Keep It Spotless, 2007
Household gloss and spray-paint on canvas
214×305 cm (84 1/4 x 120 1/8 inches)
Sotheby’s New-York, 14 February 2008
USD 1,870,000
This time, Banksy takes another angle using a statement he has been widely sharing all along his career, attaching it to a “lifestyle”, which is not only a criticism against consumerism, but also against the way art collectors might be purchasing artworks, not for their artistic qualities, but rather for what they mean in terms of lifestyle…
It is obviously highly cynical as it is well-known that Damien Hirst and Banksy have respect for each other, and seem to be in very amicable terms, as they have been collaborating for a long time. Napalm was part of an exhibit at the Serpentine Gallery in London, in November 2006 from the Damien Hirst‘s Art Collection.
In the darkest hour, there may be light: Works from Damien Hirst’s Murderme collection Serpentine Gallery London, November 2006
The spot paintings are very well adequated with Banksy’s statement about lifestyle, as they are among Damien Hirst’s most recognizable and popular works. Damien Hirst is one of the most successful and controversial living British artists, and the spot painting series have been selling at very high prices… Hirst created his very first spot painting while he was still a student in 1986 at London’s Goldsmiths College. Today, there are about 1000 spot paintings in the world of different sizes, shapes, and colors. However, there has been some controversy about them as the vast majority of them have not been painted Hirst himself, but rather by his studio assistants.

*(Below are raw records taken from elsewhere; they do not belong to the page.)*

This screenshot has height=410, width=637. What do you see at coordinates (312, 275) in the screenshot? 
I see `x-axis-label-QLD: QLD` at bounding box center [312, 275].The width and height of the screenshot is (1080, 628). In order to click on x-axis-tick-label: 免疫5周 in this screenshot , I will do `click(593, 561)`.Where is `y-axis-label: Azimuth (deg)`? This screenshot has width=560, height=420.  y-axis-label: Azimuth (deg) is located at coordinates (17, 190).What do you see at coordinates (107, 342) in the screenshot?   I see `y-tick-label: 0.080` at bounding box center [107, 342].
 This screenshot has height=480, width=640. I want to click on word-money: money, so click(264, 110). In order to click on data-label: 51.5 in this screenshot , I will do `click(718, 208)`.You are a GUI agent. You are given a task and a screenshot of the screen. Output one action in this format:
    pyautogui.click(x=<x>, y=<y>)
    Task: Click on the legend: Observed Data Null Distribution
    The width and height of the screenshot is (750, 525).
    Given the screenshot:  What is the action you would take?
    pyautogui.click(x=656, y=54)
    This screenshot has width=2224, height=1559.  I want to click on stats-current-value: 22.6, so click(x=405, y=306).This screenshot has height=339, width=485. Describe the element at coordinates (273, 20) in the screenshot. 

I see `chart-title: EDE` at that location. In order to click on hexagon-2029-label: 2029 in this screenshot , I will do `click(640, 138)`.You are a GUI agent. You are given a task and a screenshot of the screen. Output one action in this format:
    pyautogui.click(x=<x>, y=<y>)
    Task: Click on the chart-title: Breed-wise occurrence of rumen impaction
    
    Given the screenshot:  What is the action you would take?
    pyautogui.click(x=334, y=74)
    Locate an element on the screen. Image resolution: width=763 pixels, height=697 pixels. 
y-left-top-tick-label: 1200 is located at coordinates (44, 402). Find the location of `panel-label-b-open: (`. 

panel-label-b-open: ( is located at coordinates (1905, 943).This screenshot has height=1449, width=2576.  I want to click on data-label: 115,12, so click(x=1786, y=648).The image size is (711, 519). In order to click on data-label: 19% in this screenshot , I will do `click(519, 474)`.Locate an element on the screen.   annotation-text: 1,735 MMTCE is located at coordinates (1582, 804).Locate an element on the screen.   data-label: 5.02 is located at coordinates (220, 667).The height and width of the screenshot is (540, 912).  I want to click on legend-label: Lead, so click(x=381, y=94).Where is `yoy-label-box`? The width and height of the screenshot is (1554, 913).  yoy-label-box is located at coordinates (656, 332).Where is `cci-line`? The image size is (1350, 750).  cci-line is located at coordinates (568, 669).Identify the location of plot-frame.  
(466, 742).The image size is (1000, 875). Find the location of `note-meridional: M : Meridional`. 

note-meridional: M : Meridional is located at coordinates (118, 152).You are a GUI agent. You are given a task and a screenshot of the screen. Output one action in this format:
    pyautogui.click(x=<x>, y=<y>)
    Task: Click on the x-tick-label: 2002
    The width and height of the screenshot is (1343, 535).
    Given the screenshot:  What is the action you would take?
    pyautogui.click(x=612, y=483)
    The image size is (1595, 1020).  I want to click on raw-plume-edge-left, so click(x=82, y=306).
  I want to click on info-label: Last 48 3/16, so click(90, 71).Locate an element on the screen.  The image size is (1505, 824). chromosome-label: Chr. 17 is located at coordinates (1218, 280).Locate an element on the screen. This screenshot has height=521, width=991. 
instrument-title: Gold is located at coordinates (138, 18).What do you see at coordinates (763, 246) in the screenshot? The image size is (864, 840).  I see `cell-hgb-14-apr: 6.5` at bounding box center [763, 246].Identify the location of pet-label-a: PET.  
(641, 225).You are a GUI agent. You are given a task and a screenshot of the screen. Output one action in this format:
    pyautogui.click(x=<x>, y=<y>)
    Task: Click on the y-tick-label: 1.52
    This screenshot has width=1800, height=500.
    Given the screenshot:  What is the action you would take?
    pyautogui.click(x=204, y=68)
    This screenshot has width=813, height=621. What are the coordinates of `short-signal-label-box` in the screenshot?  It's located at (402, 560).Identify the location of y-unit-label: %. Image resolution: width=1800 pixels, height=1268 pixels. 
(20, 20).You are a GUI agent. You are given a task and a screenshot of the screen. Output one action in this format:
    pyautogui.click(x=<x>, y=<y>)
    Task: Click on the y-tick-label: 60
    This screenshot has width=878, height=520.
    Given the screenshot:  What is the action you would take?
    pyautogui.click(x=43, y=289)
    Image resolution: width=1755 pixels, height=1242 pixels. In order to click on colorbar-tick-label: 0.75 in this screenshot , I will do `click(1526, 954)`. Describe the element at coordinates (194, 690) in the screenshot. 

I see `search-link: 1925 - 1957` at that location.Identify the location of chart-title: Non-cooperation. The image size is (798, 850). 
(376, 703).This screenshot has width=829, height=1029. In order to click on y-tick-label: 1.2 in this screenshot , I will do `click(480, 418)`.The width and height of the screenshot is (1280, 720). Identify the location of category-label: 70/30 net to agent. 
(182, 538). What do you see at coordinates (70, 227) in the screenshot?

Spot paintings are monochromatic canvases featuring orderly rows of perfectly rounded, glossy spots painted in a range of different bright colors, and with different sizes.
On January 2012, Damien Hirst‘s spot painting show was opened on all of Gagosian Gallery’s eleven locations in New York, London, Paris, Los Angeles, Rome, Athens, Geneva and Hong Kong. More than 150 private individuals or public institutions from twenty countries provided their paintings to create this single exhibition in different countries.
More than 300 paintings were shown, from the first spot, created by Hirst in 1986, to the smallest spot painting comprising half a spot and measuring 1 x 1/2 inch (1996); to a monumental work comprising only four spots, each 60 inches in diameter; and up to the most recent spot painting completed in 2011 containing 25,781 spots that are each 1 millimeter in diameter, with no single color ever repeated.
The exhibition preceded the first major museum retrospective of Hirst’s work opening at Tate Modern in London in April 2012. Those visitors who manage to see all eleven galleries spread on three continents until February 10, 2012, received a signed spot print by Damien Hirst with a personal dedication. Participation conditions were relatively strict as the print might be worth up to 50.000US$ at that time.